What is expected: Please pick out and copy every line of the items below that contains the word "each".

Records shown:
##########
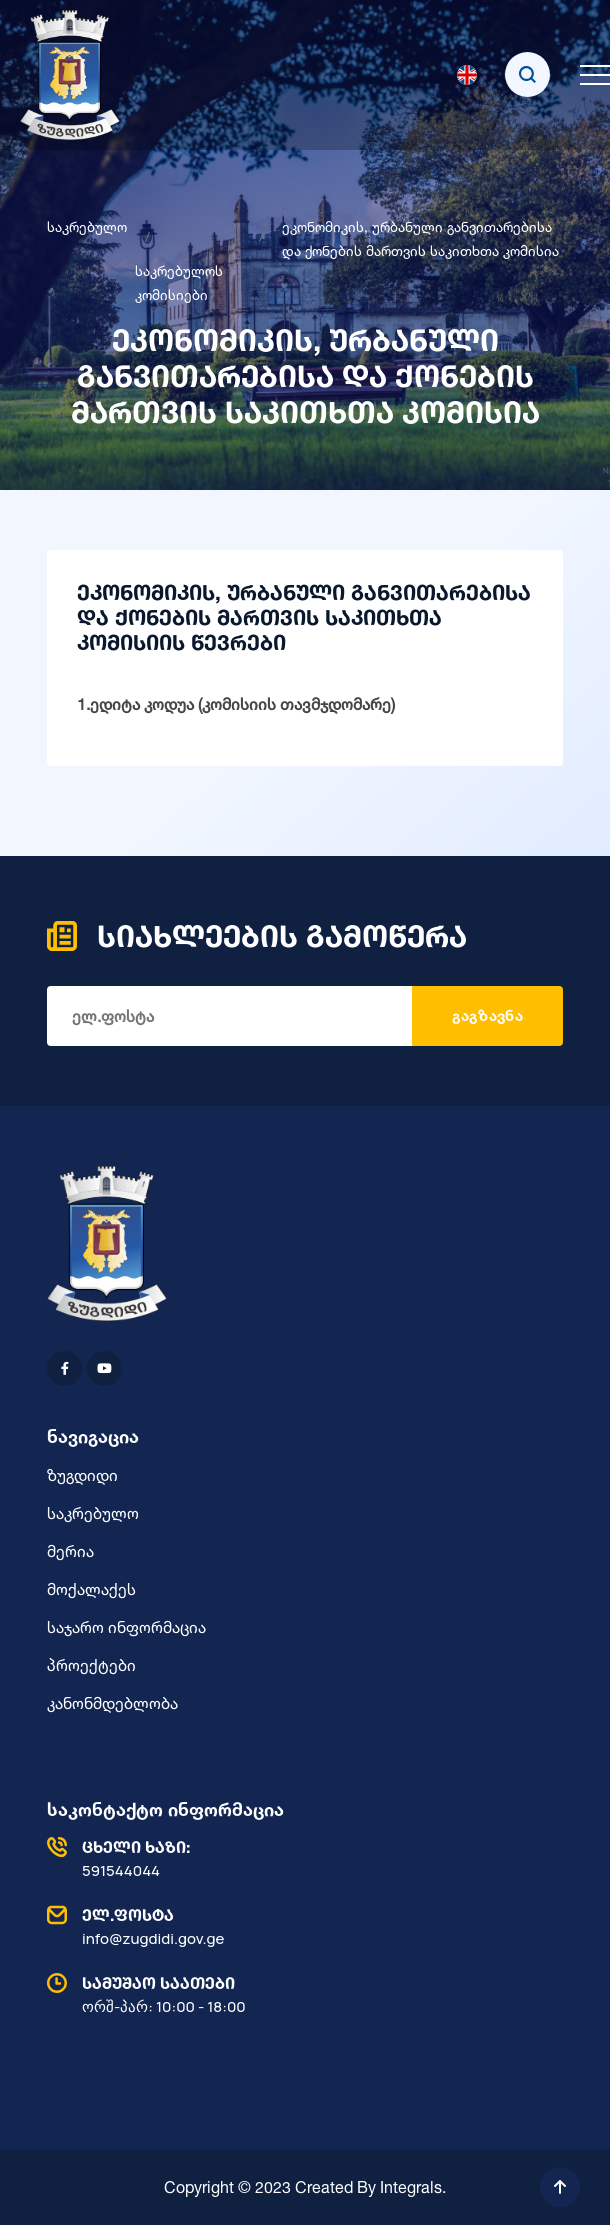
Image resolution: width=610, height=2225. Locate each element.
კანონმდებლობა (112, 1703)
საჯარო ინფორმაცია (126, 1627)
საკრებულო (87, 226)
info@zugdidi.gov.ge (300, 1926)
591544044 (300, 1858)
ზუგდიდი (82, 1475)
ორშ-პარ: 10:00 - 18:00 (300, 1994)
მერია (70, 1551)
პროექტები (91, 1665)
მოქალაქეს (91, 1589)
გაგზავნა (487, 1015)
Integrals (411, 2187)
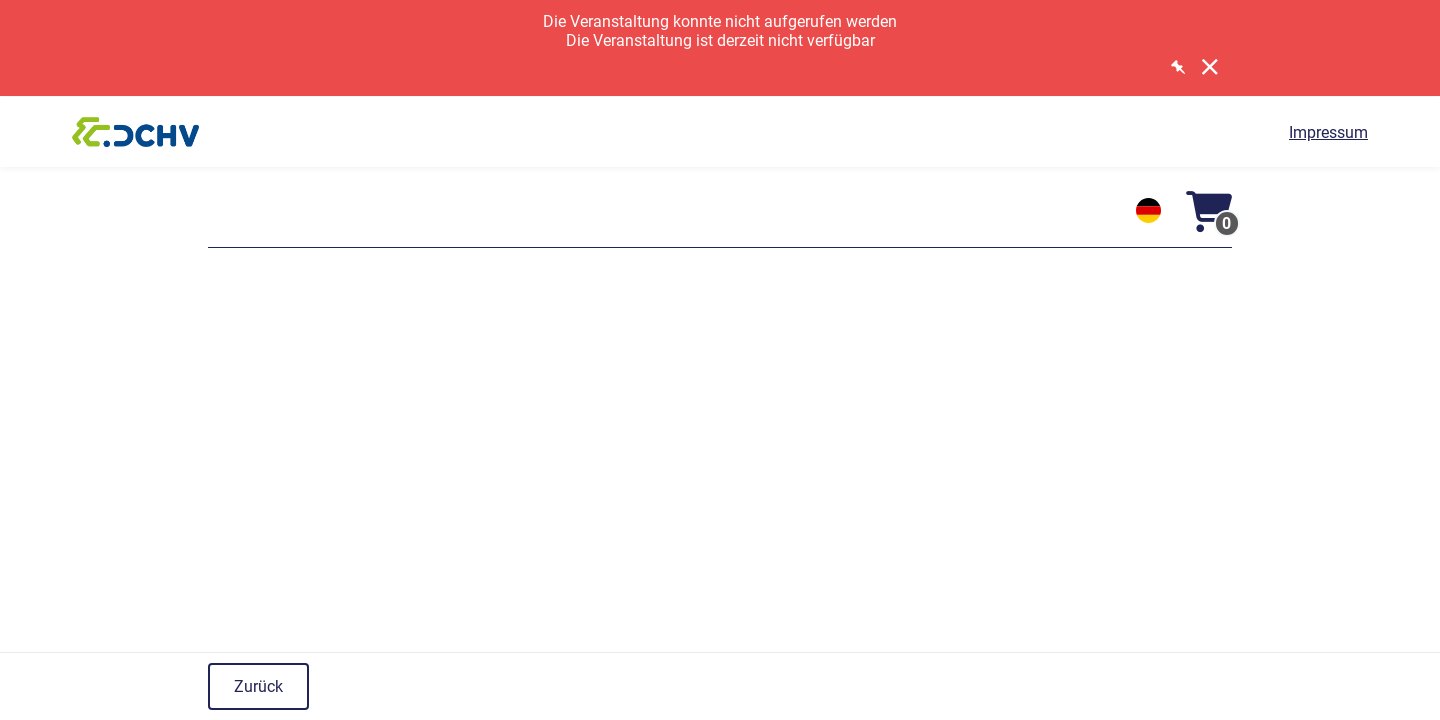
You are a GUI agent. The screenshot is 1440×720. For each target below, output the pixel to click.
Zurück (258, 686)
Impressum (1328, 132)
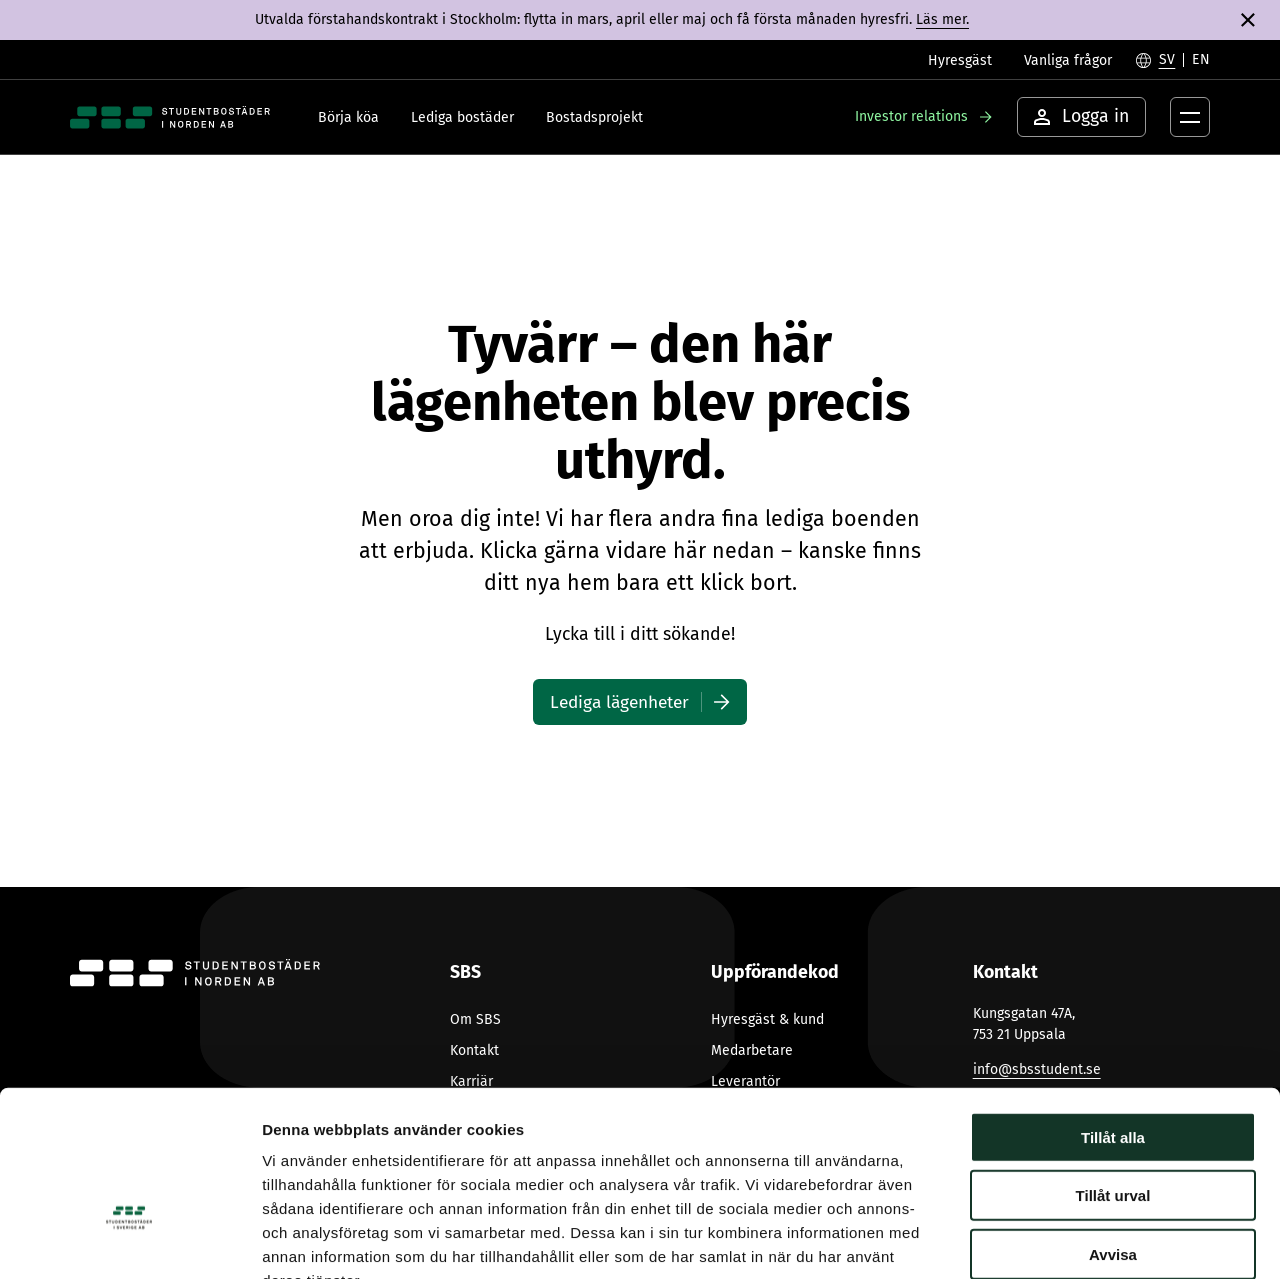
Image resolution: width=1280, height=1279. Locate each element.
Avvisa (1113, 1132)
##########
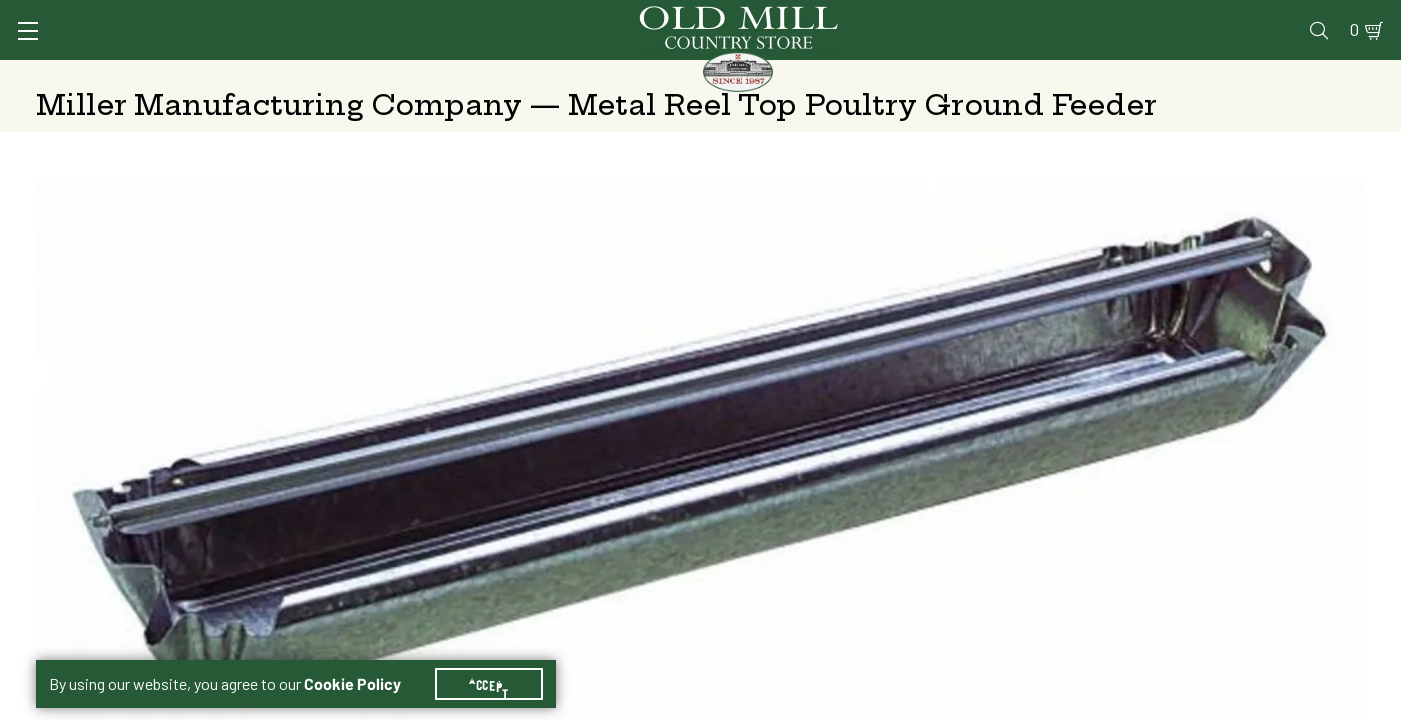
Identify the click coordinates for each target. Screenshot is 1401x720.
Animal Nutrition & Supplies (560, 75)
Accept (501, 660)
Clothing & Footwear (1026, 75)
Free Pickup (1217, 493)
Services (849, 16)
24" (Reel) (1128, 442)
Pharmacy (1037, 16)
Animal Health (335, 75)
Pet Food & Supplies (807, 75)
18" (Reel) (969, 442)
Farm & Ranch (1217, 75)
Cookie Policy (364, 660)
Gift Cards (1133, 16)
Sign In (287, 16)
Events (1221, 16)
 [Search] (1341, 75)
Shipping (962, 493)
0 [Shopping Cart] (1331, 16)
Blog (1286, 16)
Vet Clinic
##########
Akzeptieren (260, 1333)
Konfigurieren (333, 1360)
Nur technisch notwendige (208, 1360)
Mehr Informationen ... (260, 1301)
##########
Response below:
Image resolution: width=610, height=2225. Locate each element.
You are a GUI agent. The screenshot is 1440×720. For each target below, output the pixel to click.
Image resolution: width=1280, height=1279. Locate each element.
Identify the click coordinates for each target. Screenshot is 1401x720.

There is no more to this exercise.